Records from a data source:

********

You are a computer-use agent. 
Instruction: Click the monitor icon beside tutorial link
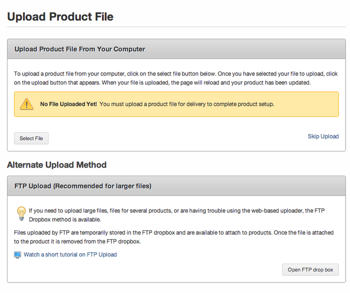(x=18, y=255)
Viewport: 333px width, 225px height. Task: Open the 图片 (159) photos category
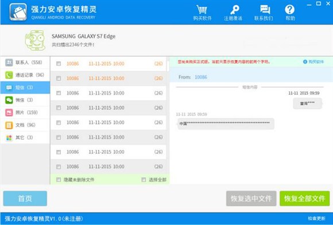pyautogui.click(x=25, y=112)
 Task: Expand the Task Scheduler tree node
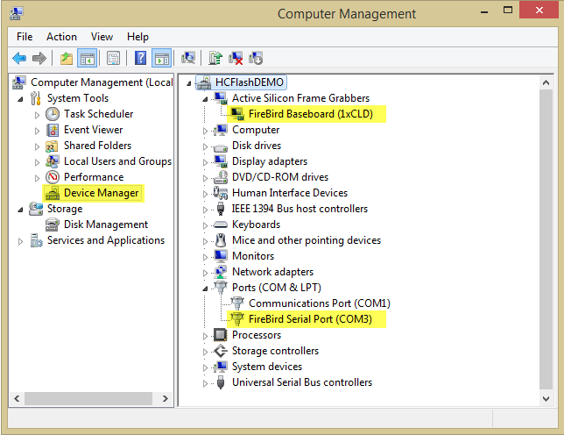37,115
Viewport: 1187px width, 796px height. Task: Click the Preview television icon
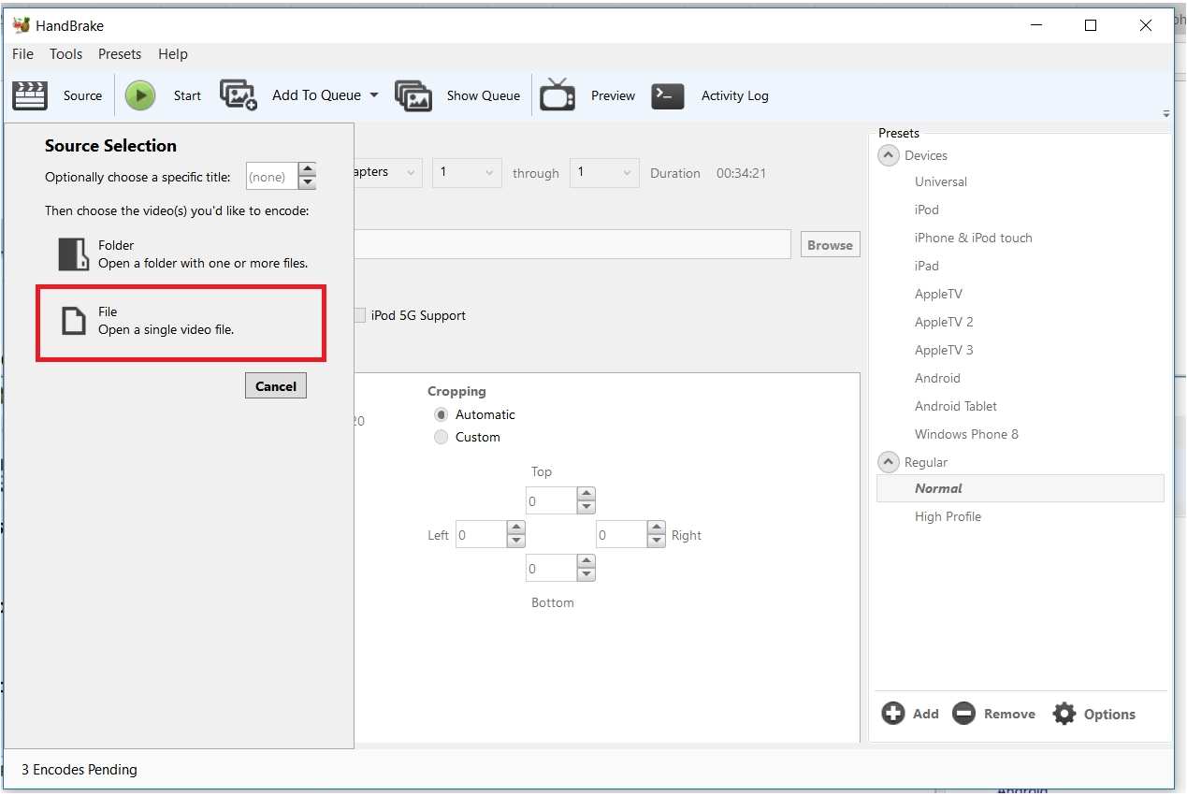[557, 95]
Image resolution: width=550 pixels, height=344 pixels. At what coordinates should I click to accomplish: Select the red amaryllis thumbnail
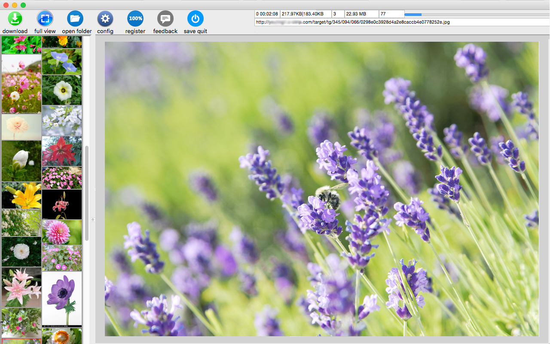(62, 151)
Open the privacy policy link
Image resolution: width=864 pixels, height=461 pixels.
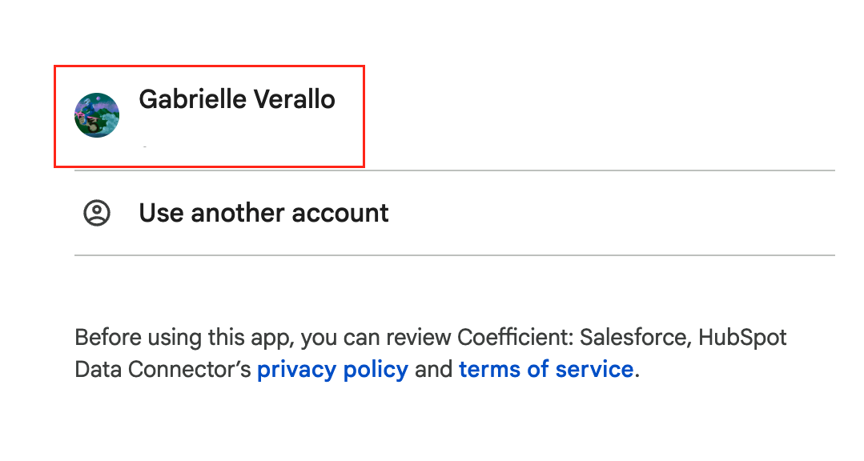(x=332, y=370)
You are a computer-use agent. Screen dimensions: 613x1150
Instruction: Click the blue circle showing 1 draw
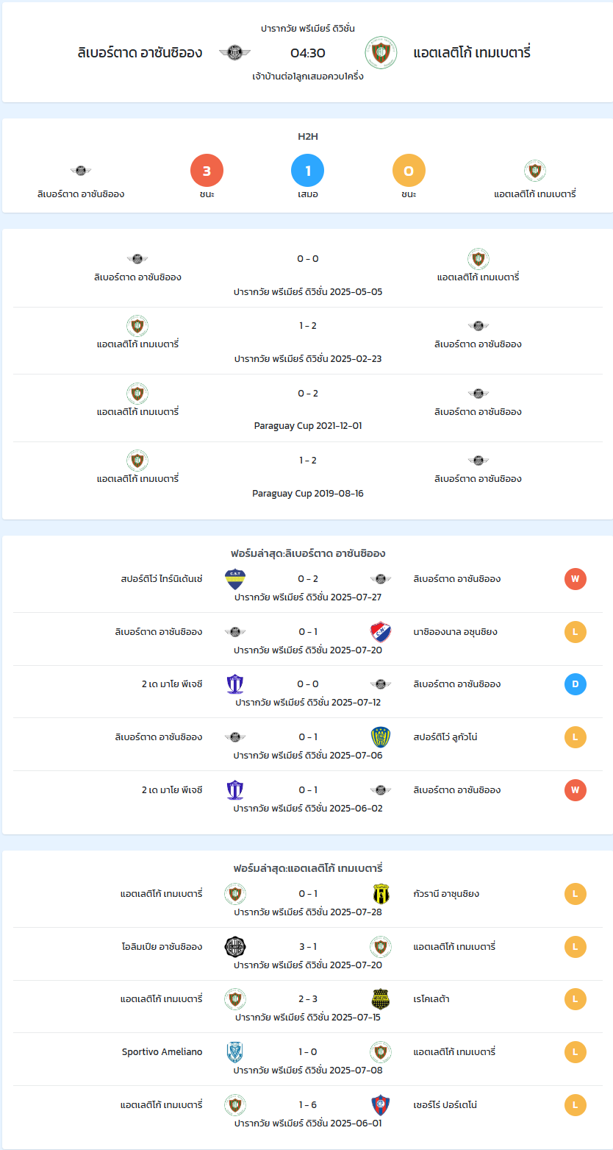[308, 171]
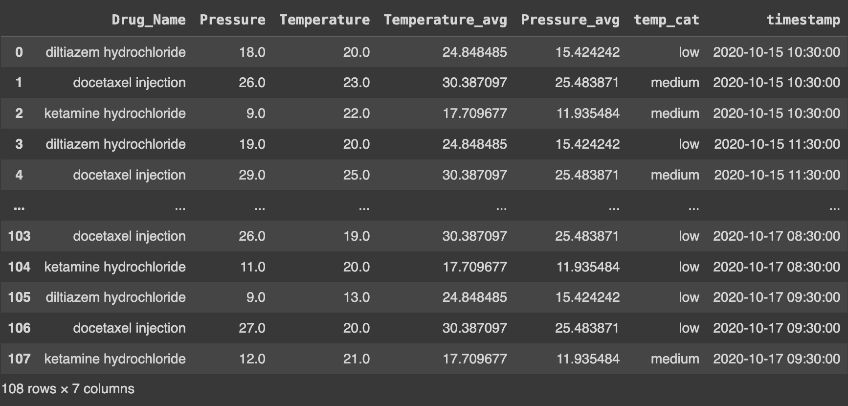848x406 pixels.
Task: Select the Pressure_avg cell in row 104
Action: point(588,267)
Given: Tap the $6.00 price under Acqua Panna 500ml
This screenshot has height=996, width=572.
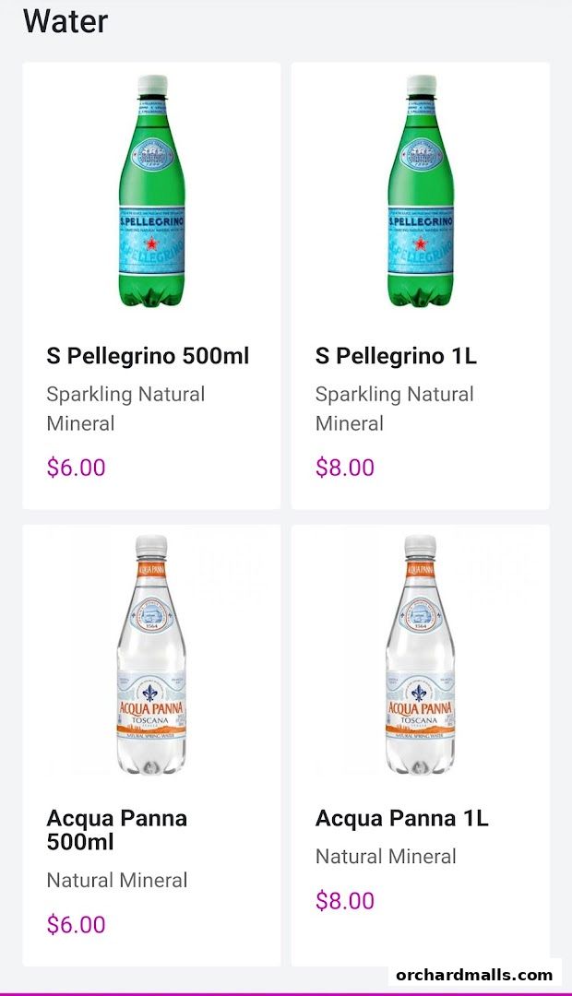Looking at the screenshot, I should pyautogui.click(x=76, y=924).
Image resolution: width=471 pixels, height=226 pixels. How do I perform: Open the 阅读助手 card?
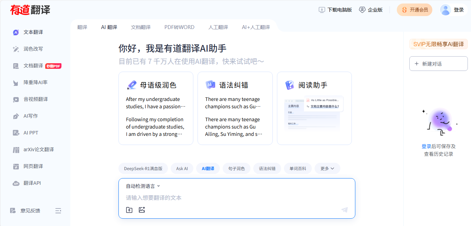point(314,108)
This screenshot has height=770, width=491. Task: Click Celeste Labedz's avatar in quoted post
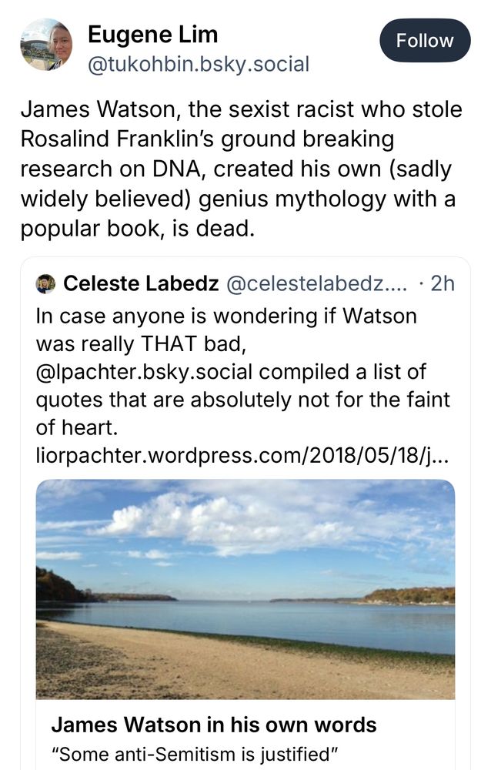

********

Activity:
Copy out each record word for word and omit any pictures.

Answer to the problem:
You are a computer-use agent. 
Instruction: Click the monitor icon beside tutorial link
(x=18, y=255)
Viewport: 333px width, 225px height. Task: Open the 图片 (159) photos category
pyautogui.click(x=25, y=112)
 Task: Expand the Task Scheduler tree node
37,115
Viewport: 1187px width, 796px height. Task: Click the Preview television icon
[557, 95]
Image resolution: width=550 pixels, height=344 pixels. At what coordinates should I click to accomplish: Select the red amaryllis thumbnail
(62, 151)
Open the privacy policy link
Image resolution: width=864 pixels, height=461 pixels.
(x=332, y=370)
You are a computer-use agent. Screen dimensions: 613x1150
Instruction: Click the blue circle showing 1 draw
[308, 171]
848x406 pixels.
Task: Select the Pressure_avg cell in row 104
Action: point(588,267)
Given: Tap the $6.00 price under Acqua Panna 500ml
This screenshot has height=996, width=572.
Looking at the screenshot, I should pyautogui.click(x=76, y=924).
Image resolution: width=471 pixels, height=226 pixels. How do I perform: Open the 阅读助手 card?
point(314,108)
This screenshot has height=770, width=491. Task: Click Celeste Labedz's avatar in quoted post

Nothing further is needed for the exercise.